REQUIREMENT » I need every line of the material below that includes the string "will".

[[ EXERCISE MATERIAL open ]]

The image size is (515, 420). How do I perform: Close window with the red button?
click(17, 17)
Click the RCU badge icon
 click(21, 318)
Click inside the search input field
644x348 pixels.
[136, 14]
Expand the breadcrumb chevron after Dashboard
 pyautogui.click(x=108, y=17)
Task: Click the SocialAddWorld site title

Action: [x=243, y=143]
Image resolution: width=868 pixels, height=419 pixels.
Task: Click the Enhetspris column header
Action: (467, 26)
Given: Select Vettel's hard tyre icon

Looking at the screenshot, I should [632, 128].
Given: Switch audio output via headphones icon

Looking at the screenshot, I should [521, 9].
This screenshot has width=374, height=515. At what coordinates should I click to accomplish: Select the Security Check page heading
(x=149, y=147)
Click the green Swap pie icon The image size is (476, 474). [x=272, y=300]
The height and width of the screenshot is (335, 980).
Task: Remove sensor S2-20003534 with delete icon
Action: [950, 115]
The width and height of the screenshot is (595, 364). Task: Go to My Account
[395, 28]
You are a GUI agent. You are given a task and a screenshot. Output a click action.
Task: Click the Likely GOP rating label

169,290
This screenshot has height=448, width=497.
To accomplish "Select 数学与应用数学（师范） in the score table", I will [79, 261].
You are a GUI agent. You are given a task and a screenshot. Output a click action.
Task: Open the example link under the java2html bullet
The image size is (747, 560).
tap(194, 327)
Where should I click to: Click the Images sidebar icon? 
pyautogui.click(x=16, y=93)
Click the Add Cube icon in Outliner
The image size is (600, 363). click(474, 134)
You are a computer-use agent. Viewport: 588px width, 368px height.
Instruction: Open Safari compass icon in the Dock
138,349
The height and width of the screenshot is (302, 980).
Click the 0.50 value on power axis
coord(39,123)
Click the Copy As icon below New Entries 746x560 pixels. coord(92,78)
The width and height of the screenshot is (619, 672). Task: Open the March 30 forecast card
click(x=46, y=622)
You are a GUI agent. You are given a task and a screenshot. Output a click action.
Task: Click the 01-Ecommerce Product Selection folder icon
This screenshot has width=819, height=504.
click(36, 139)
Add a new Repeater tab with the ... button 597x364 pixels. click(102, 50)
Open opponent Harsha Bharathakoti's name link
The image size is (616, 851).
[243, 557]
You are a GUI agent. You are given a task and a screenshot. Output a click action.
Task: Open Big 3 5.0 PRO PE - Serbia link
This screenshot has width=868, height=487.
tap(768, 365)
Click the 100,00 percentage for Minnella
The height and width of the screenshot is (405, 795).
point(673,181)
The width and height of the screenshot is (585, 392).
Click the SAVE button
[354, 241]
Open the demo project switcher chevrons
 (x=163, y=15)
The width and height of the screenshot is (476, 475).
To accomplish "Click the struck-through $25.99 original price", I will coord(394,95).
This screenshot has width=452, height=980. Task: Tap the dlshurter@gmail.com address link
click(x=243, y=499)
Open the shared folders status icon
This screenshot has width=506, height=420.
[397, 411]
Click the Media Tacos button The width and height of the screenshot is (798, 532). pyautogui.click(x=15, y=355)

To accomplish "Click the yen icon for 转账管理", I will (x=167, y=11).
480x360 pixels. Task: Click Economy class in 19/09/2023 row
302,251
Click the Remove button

[[ EXERCISE MATERIAL closed ]]

TASK RESPONSE »
To accomplish "Select 数学与应用数学（师范） in the score table", I will [79, 261].
To accomplish "Click the struck-through $25.99 original price", I will coord(394,95).
To accomplish "Click the yen icon for 转账管理", I will (x=167, y=11).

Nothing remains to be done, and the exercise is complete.